Third year- I will finally be introduced to the medical work place. I will work as a team with attendings, residents, and interns. I will rotate specialties like pediatrics, ob/gyn, trauma, surgical, and more. Grading will be based on how well I do and the impression I leave with the doctors grading me.
Fourth year- this year is much like third year except you can start to specialize in what you want to do. I will request to take rounds in pediatrics, surgical, trauma, ob/gym, ICU, and family medicine.
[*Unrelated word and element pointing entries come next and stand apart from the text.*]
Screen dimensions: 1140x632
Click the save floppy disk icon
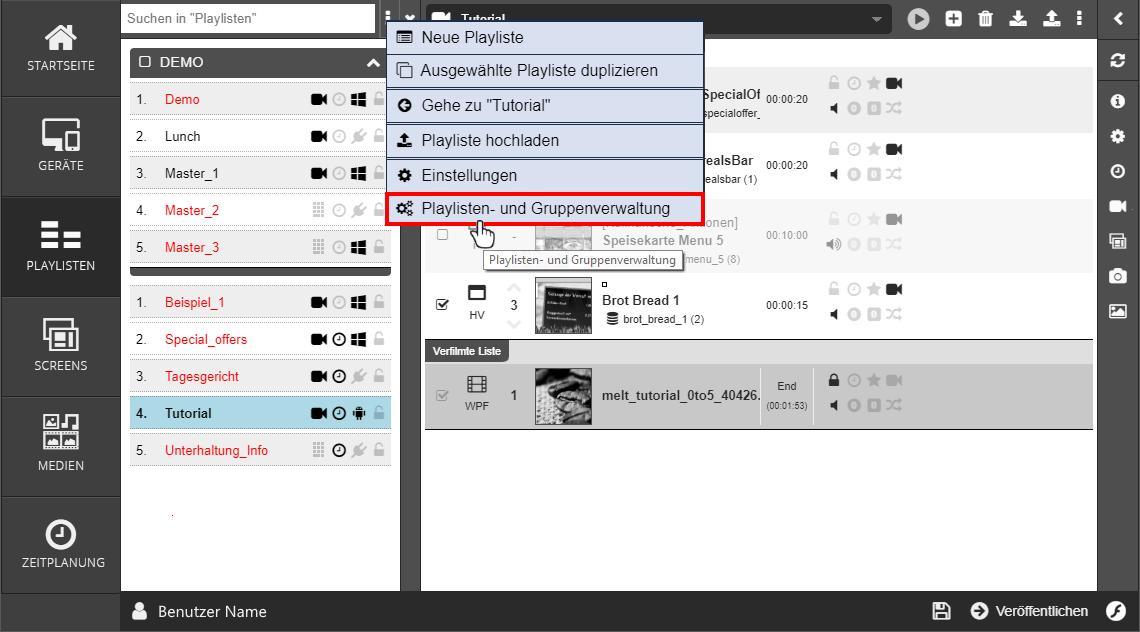[x=941, y=611]
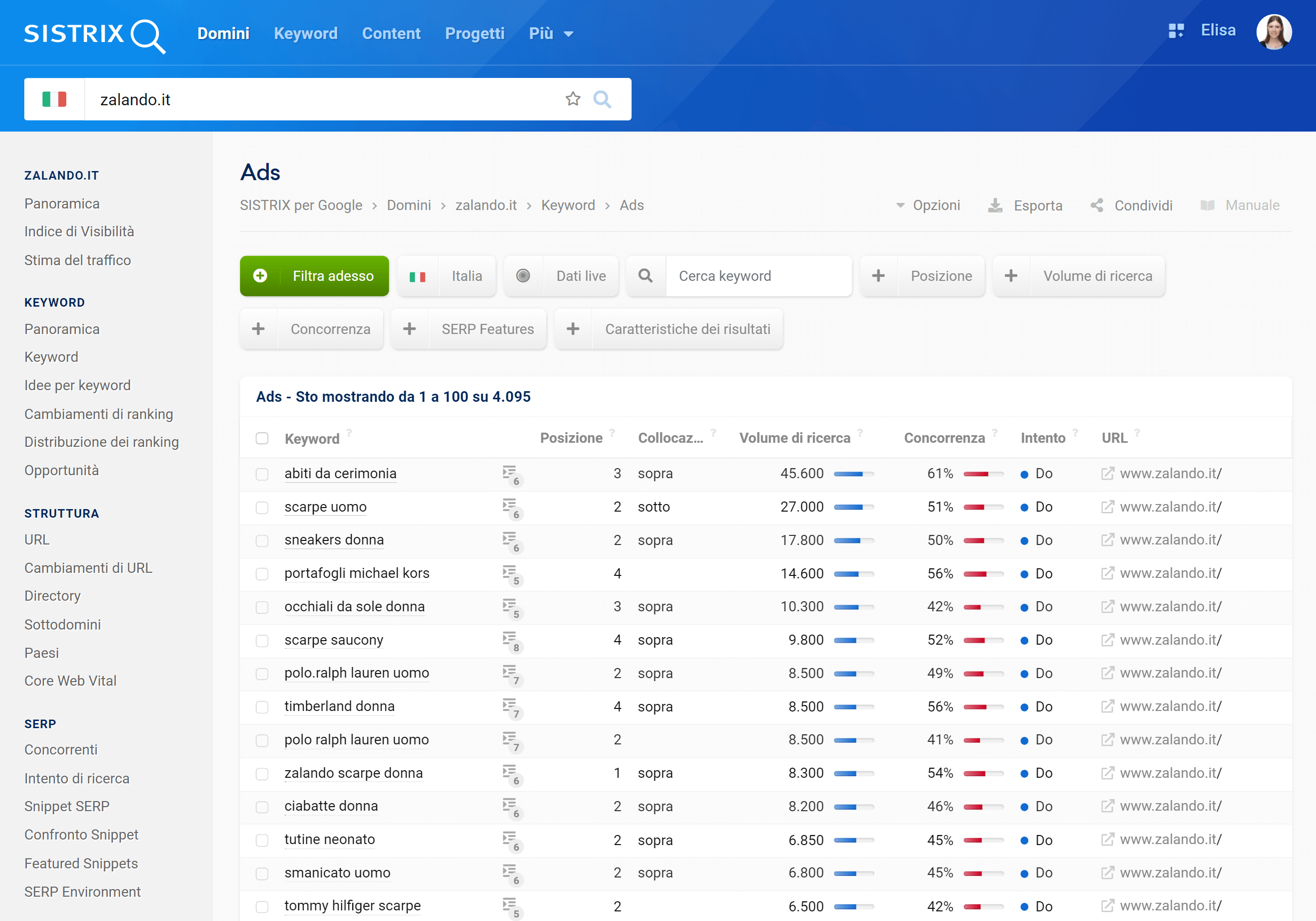Select the Keyword tab in navigation
Viewport: 1316px width, 921px height.
click(x=306, y=33)
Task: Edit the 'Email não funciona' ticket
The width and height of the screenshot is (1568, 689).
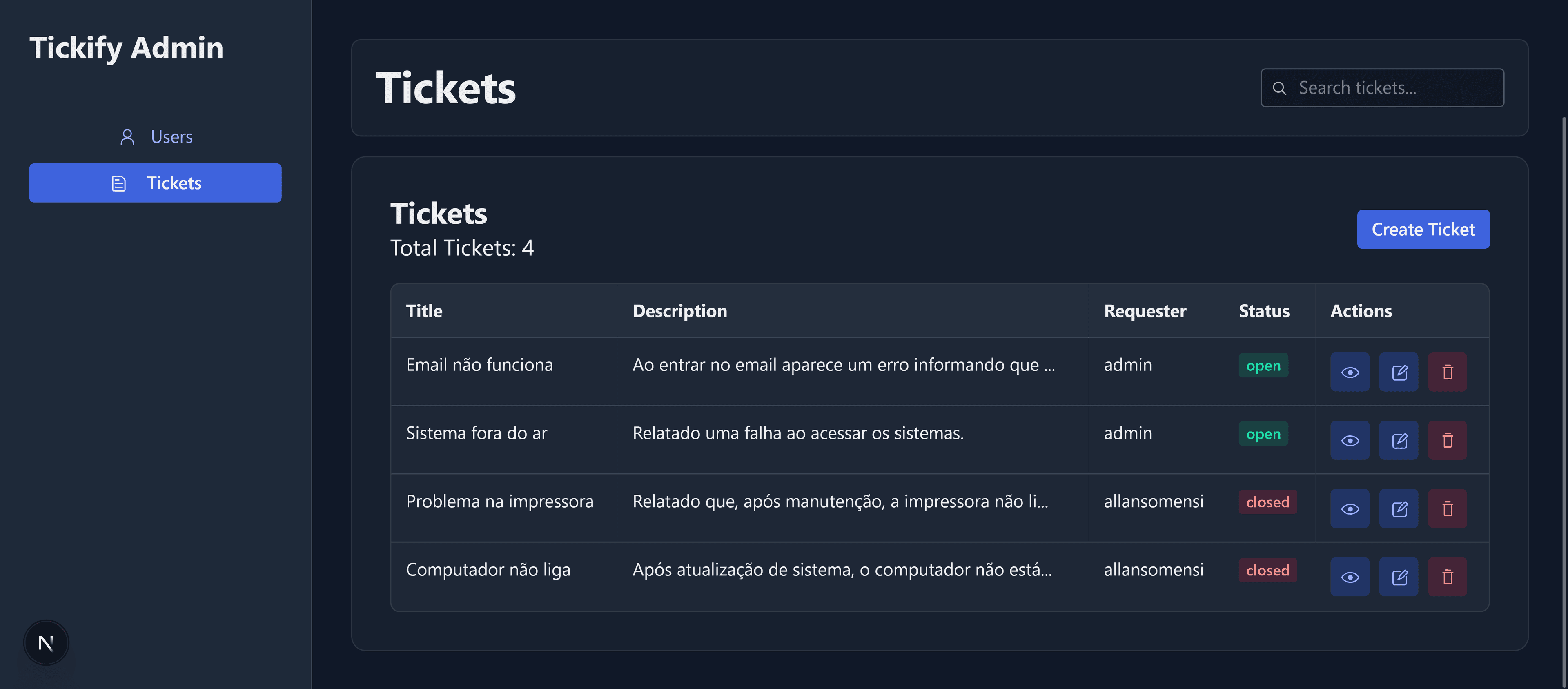Action: pos(1398,372)
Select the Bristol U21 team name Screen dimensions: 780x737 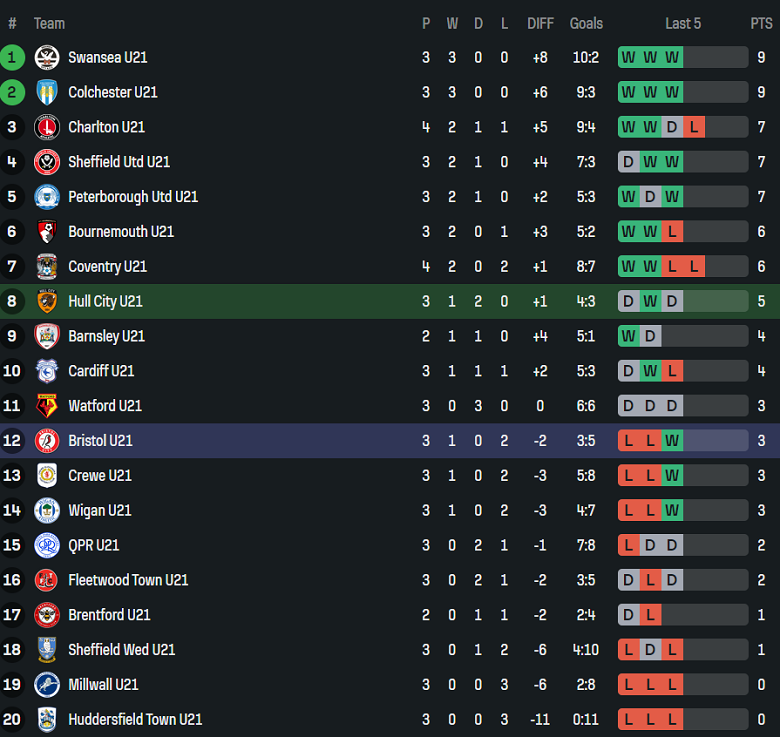(100, 441)
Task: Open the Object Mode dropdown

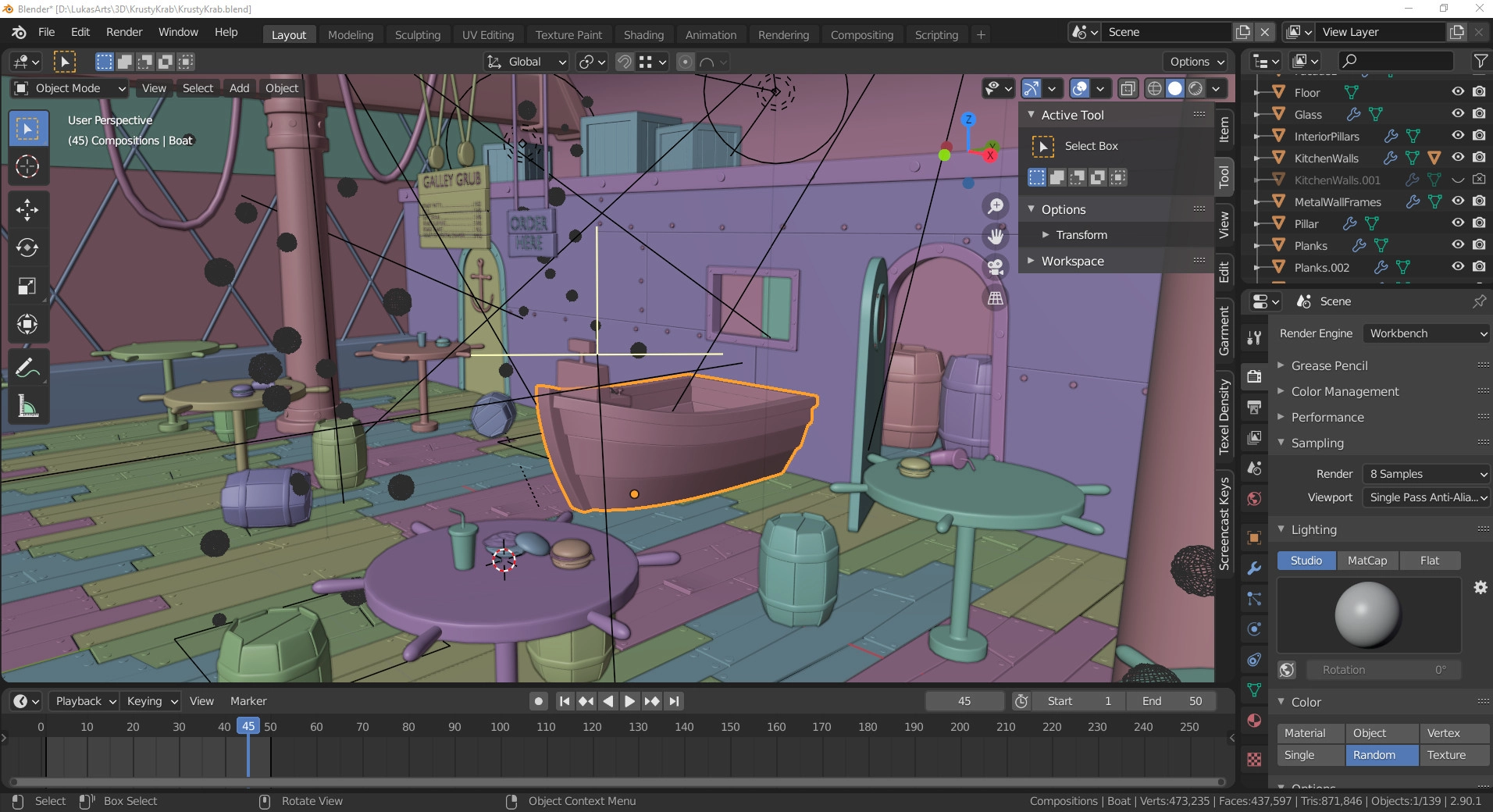Action: pyautogui.click(x=69, y=88)
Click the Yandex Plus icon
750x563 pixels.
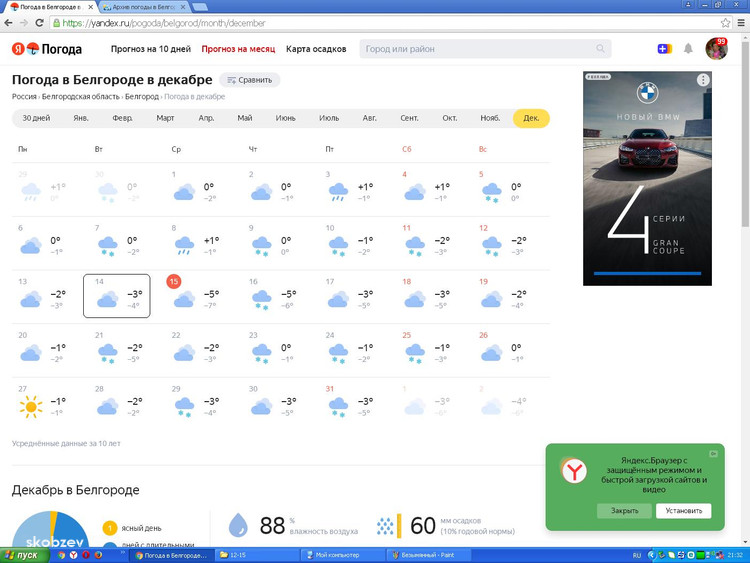664,48
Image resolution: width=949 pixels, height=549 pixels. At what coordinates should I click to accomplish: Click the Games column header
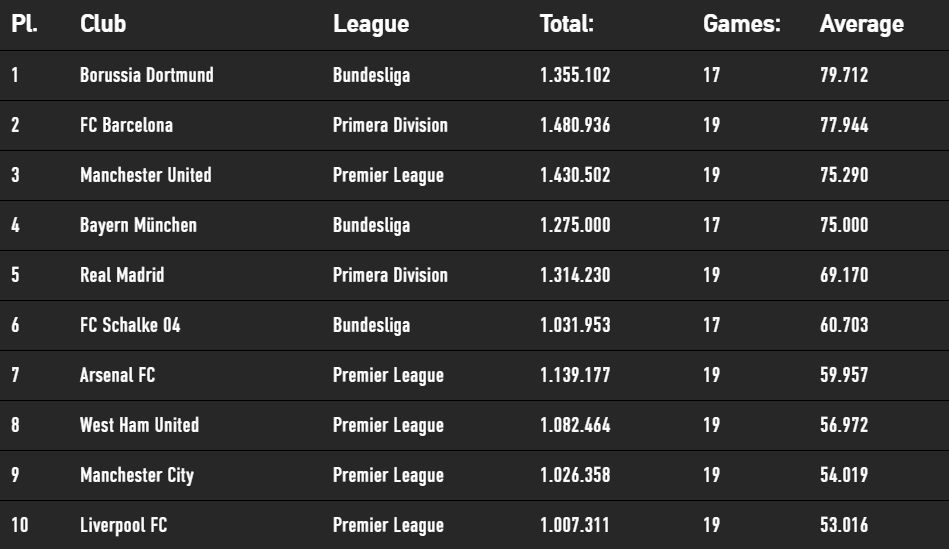click(741, 24)
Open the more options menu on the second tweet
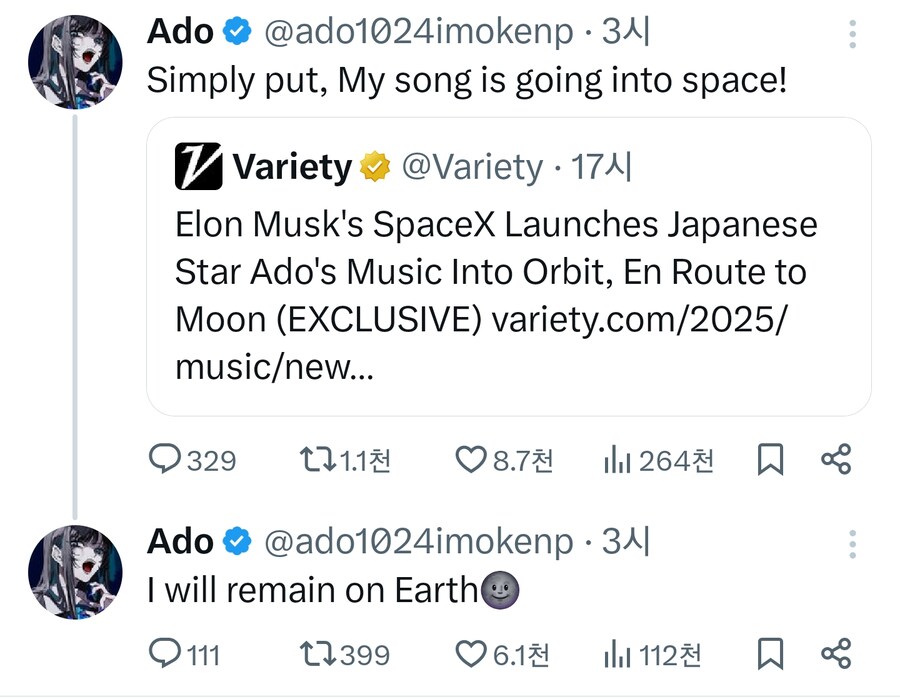Image resolution: width=900 pixels, height=699 pixels. coord(852,543)
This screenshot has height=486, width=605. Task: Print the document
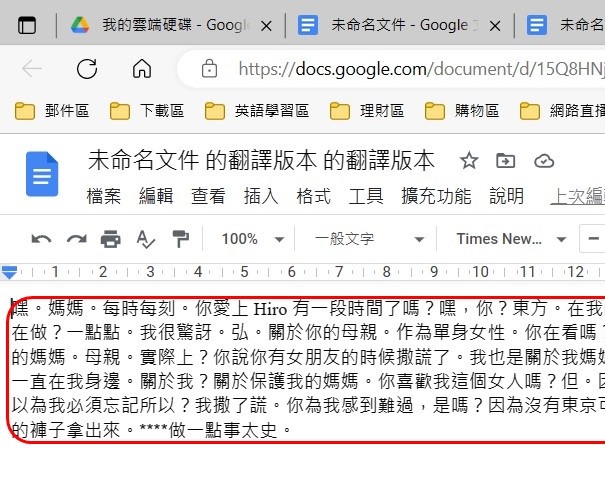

Ta Da! Done with med school! I would say that I am done with my schooling but in the medical field I will always be learning something.
September 16, 2013
Over the past few days I have been looking in to what exactly I want to do with pediatrics. Sitting in an office all day doing check ups is not exactly what I want to do for the rest of my life. I know I want to be more involved in the care of patients. For me the hospital setting seems more appealing than a private practice. I like the idea of working with a team of doctors. That why when looking at specialties I like the idea of being pediatric Intensivist. A Pediatric Intensivist is someone who works in the PICU (pediatric intensive care unit). Doctors work as a team to help the children within the PICU. It is a hand on job that requires you to do several procedures and to be in constant contact with the patients. This job would be a challenge, not only mentally and physically, but also emotionally. I think I would enjoy this specialty because I would be helping save the lives of some of the sickest children.
September 17, 2013
To become a pediatric intensivist I will have to complete:
-one year internship
-two years residency
-three years fellowship.
So after 4 years of undergrad and 4 years medical school I will have to add 6 years to become a pediatric intensivist. The reason it will take so long is that pediatric intensivist is a subspecialty. I will go in to more detail about what it takes to become a pediatric intensivist tomorrow after I have some time to do some more research.